The Quad, which began as a response to the 2004 tsunami and has transformed into a security grouping that surrounds China geographically and has prompted regional scepticism for its expansion of US power, said it would respect the leadership of the Association of Southeast Asian Nations, Pacific Islands Forum and the Indian Ocean Rim Association.
China’s foreign ministry has described the Quad as “a tool to contain and circle China, and preserve America’s hegemony”,
But the four leaders were careful not to directly name Beijing on Saturday night in Hiroshima and did not respond to questions about whether concerns about China’s rise were driving decisions.

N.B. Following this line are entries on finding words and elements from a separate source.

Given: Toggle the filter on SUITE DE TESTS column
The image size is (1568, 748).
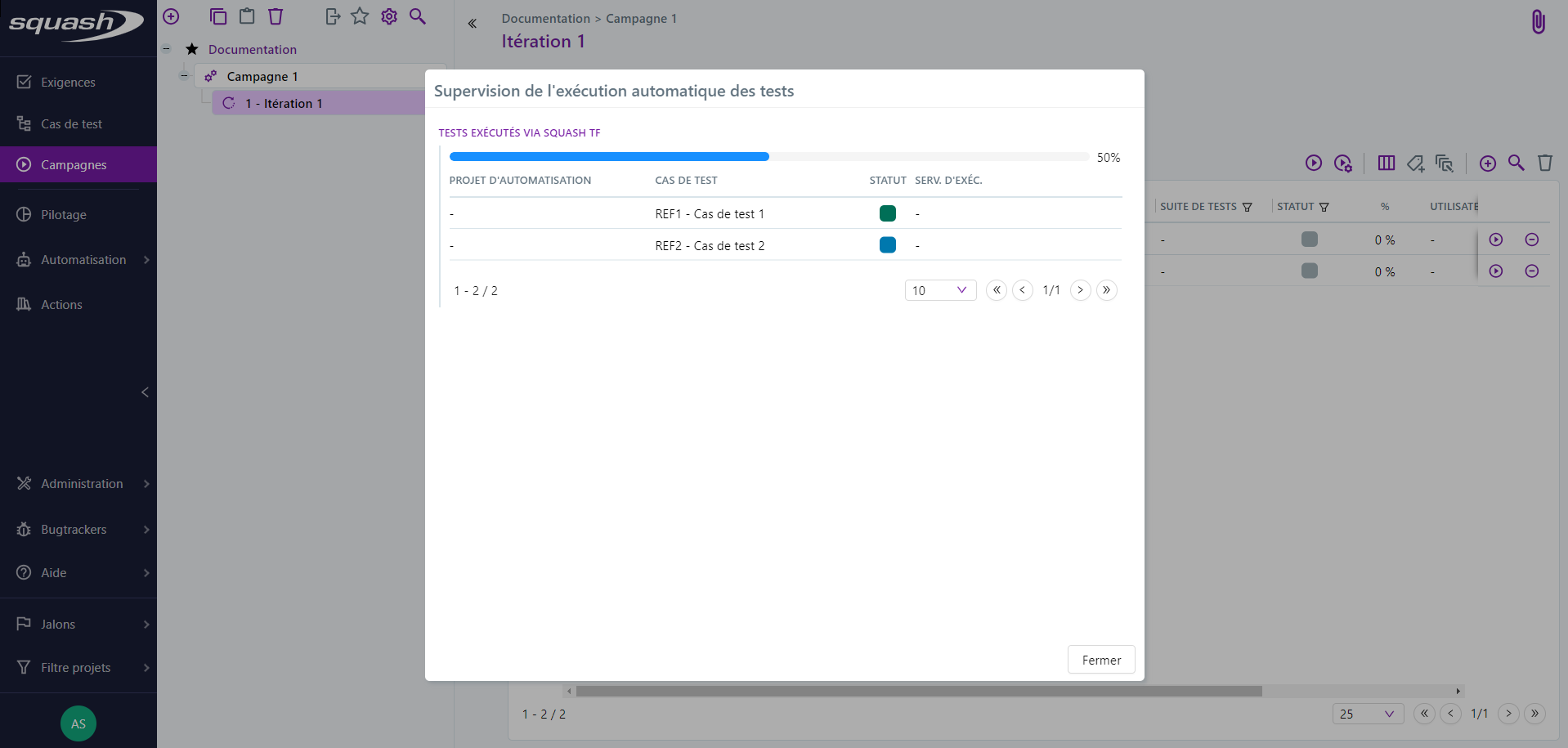Looking at the screenshot, I should [1248, 206].
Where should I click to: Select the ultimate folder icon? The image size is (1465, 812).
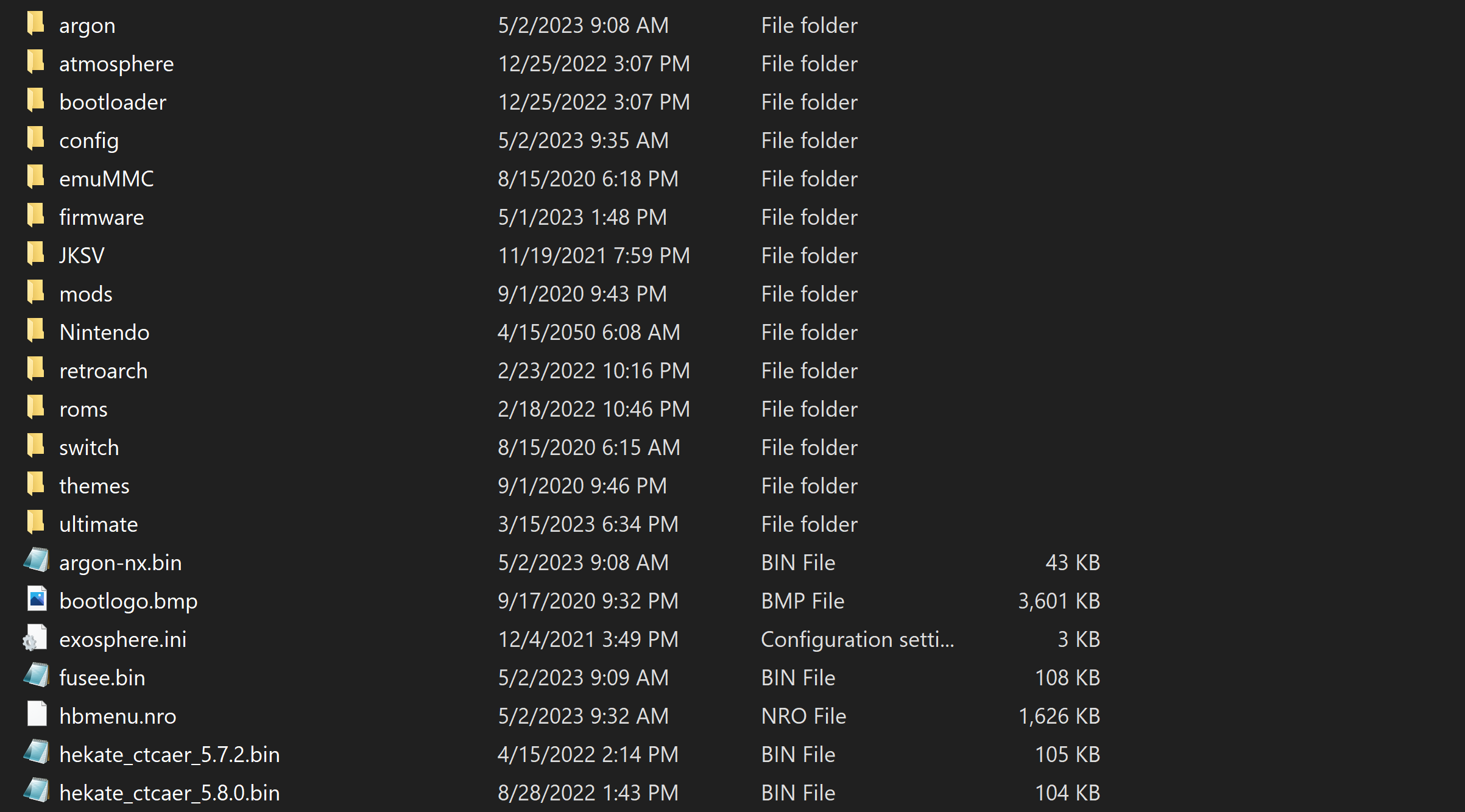point(36,523)
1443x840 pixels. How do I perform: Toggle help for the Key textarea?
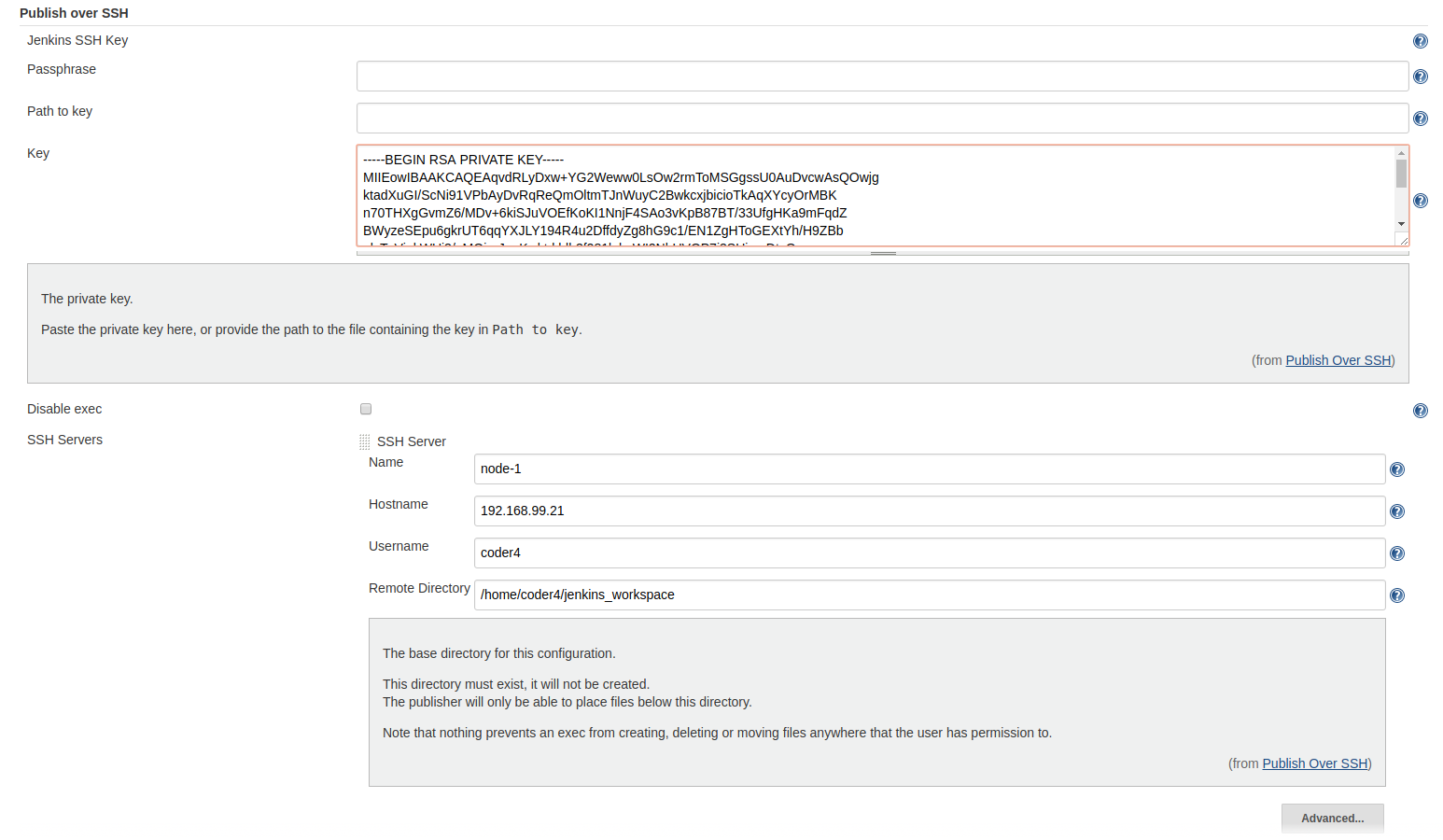click(x=1420, y=201)
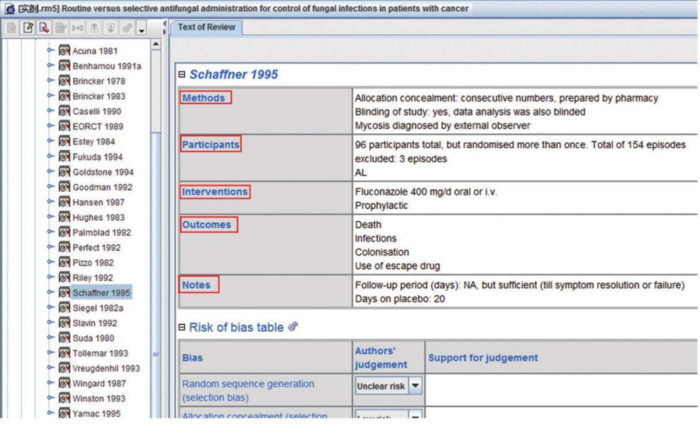Image resolution: width=700 pixels, height=426 pixels.
Task: Click the Interventions heading link
Action: coord(214,192)
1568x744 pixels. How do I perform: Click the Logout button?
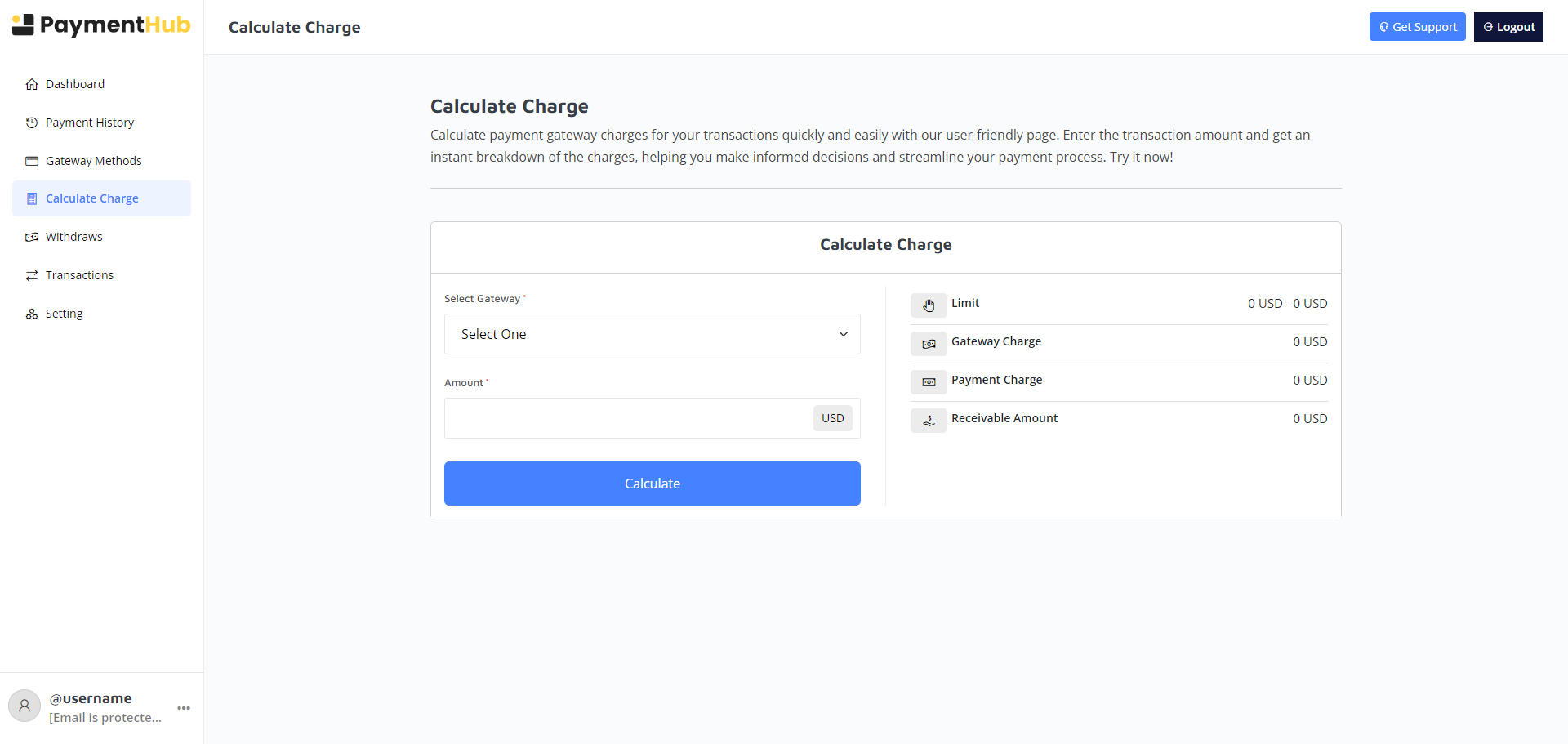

The investments will fund 1800 positions for infrastructure development to design and build and manage infrastructure across the Asia-Pacific, a strengthening of undersea cable networks and deployment of an Open Radio Access Network with Palau.
China has poured billions of dollars in investment into infrastructure across the region, including in the Solomon Islands, where it is building the facilities for this year’s Pacific Island Games. In 2019, Australia blocked Chinese telecommunication giant Huawei from building a high-speed undersea internet cable for the Pacific. Last year, the Australian government funded a $1.3 billion (US$863 million) Telstra buyout of Pacific mobile network Digicel to prevent it from being snapped up by a Chinese-state-owned carrier.
“The Quad is committed to ensuring regional countries are not left behind as telecommunications markets and network architectures evolve,” the four leaders said.
Saturday’s meeting was rescheduled after Biden was forced to abandon his trip to Australia for the original summit due to the U.S debt ceiling crisis. The original summit in Sydney was scheduled to take place over a full day on Wednesday at the Opera House. The meeting in Hiroshima on the sidelines of the G7 lasted less than an hour.
Albanese, this year’s Quad chair, said it showed the group could be flexible. “It’s an example of our resolve,” he said.
Biden said he expected the network to have an impact on the world for decades.
“Many people are going to look back on the Quad, God willing, in 10, 20, 30 years from now and say you changed the dynamic not only in the region but of the world,” he said.
Modi confirmed next year’s Quad would not be rescheduled in Sydney.
“India looks forward to hosting the next Quad in 2024,” he said. “We are moving forward with a constructive agenda based on shared democratic values,” he said.